Now when it comes to Mobility, it seems to cover a pretty wide spectrum of exercise and recovery related modalities. Terms like “stability”, or “core”, and even “functional strength” come up often. The unifying theme here though is around movement, as the term itself implies.

So we can define Mobility as your ability to use your body’s natural range-of-motion.

So depending on where you are in terms of your starting point, a pretty wide range of modalities may be needed to use your body effectively. Yes, you may have a 500lb bench, but can you even lift your hands above your head? So strength isn’t mobility. God forbid, foam rollers may even be involved!

So why do it? Why not just use the time to bust out some extra reps on the squat rack?

Research on the benefits of Mobility Exercise

First and foremost for those that exercise, what Mobility gives you is the ability to keep exercising. Avoiding injuries ideally, but also improving your ability to recover and rebuild after the inevitable pulls and tears that come with decades of workout-related stress.

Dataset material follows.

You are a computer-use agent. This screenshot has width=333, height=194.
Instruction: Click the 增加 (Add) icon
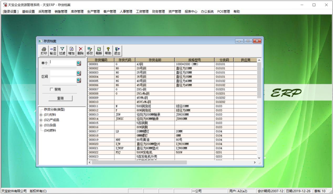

Avoiding mobility limitations

What you want to avoid is called “mobility limitations”, i.e. the point-of-no-return when it comes to living life as you would think of it. One definition is that you can no longer climb 10 stairs unaided, or walk more than a quarter-mile. Rollators, wheelchairs, and deathbeds follow. This is typically linked to a lack of muscle function from age-related atrophy. [ study link ]

Range-of-motion and exercise

The most important thing you can do for healthy aging is exercise. One study claims most mobility (measured as range-of-motion) metrics were significantly improved with 5-years of exercise done three times a week. It’s worth noting that not all metrics improved, including shoulder flexion, which implies more specific mobility exercises would help. [ study link ]

Strength training and longevity

One of the major effects of aging past 40 is the decrease in key hormones that maintain and build muscle. Combined with lack of exercise this can lead to sarcopenia which is literally muscle decay. To avoid this, one study recommends maintaining strength training into advanced age. That’s hard to do if you can’t move at all, so again mobility underlies key aspects of healthy aging. [ study link ]

The “Centenarian Olympics”

One great way to think about was put forth by Dr. Peter Attia in what he refers to the “Centenarian Olympics”, which is a sport that he invented and is actively training for. The idea being that gym heroics don’t count for anything at 40 if you can’t get out of a chair at 80. So we’re aiming for quality-of-life here, well into advanced age. Basically, staying out of the wheelchair as long as humanly possible.

Methods and programs for Mobility Exercise

For people who are used to repetitive exercises like running or lifting weights, mobility training can be quite fun to explore. There are dozens of modalities and hundreds of individual exercises to explore. They will all do the job of developing your core strength and joints in different ways. Anything is better than nothing applies here more than ever! These are easy to do in front of the TV, and you don’t even need to break a sweat.

Sets: Do as many exercises/rounds as you feel.

Don’t go to exhaustion, and stop if you feel pain in any joints like knees, neck, or back!

Yoga and Pilates

Your local Yoga and Pilates classes incorporate a broad spectrum of both flexibility and mobility exercises, so that covers all bases with some additional mindfulness practice built-in.

The Big Three

A very simple yet effective program that you can add to your existing gym routine as a warmup and/or cooldown is called “The Big Three” by Dr. Stuart McGill of Waterloo University. Just three movements done properly can do a lot towards preparing you correctly for heavy weights, and develop your core stability to endure. Check out a detailed overview and videos here.

The Supple Leopard & Mobility WOD

One of the OGs of Mobility that put it on the map as a trend was Kelly Starrett with is book The Supple Leopard and his Mobility WOD site (since rebranded to The Ready State). They maintain a great collection of useful Youtube videos on Mobility exercises.

Dr. Peter Attia & Stability Training

Dr. Peter Attia has put up a number of programs incl. tear sheets and videos under what he calls Stability here and here.

Dr. Mercola & Natural Movement

Dr. Mercola has a nice section on MovNat and related programs with some videos on his site.